▶ _GIVEN EXERCISE_
Update the lines of the listing starting at the line that contains "Click the page" and ending at the line that contains "will click(x=128, y=40)." by replacing "refresh" with "reload" and leaving everything else unchanged. Return only those lines.

[start EXCERPTED DATA]

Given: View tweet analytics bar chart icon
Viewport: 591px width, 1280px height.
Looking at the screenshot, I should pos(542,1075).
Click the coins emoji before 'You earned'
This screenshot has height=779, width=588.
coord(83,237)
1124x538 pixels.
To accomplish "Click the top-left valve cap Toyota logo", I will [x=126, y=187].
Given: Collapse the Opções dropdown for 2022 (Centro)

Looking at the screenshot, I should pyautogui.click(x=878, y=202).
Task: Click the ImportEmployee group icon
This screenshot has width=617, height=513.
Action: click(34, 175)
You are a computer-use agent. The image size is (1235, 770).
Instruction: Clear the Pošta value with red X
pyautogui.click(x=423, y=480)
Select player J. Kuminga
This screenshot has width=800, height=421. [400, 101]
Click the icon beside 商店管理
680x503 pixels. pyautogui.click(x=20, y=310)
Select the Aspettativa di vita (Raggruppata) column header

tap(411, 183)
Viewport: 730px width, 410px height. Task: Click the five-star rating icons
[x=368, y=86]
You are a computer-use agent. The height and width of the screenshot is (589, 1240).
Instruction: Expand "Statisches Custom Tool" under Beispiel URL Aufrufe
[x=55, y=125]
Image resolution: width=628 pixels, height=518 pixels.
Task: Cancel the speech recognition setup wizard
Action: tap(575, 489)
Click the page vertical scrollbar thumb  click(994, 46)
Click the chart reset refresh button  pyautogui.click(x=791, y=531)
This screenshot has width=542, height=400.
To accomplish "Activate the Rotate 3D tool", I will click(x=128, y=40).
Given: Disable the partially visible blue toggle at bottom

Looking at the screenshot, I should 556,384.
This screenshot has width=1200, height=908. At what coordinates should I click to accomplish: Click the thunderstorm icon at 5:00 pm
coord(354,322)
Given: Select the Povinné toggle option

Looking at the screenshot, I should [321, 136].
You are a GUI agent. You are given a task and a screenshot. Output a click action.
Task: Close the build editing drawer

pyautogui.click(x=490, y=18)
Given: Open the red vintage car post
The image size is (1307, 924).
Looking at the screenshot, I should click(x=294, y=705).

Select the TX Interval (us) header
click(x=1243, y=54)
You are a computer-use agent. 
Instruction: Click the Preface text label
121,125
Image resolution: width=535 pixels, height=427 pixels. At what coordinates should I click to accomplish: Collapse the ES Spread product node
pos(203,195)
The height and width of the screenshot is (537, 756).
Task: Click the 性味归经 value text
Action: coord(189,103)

[end EXCERPTED DATA]

▶ _RESULT BELOW_
Click the page vertical scrollbar thumb  click(994, 46)
Click the chart reset reload button  pyautogui.click(x=791, y=531)
This screenshot has width=542, height=400.
To accomplish "Activate the Rotate 3D tool", I will click(x=128, y=40).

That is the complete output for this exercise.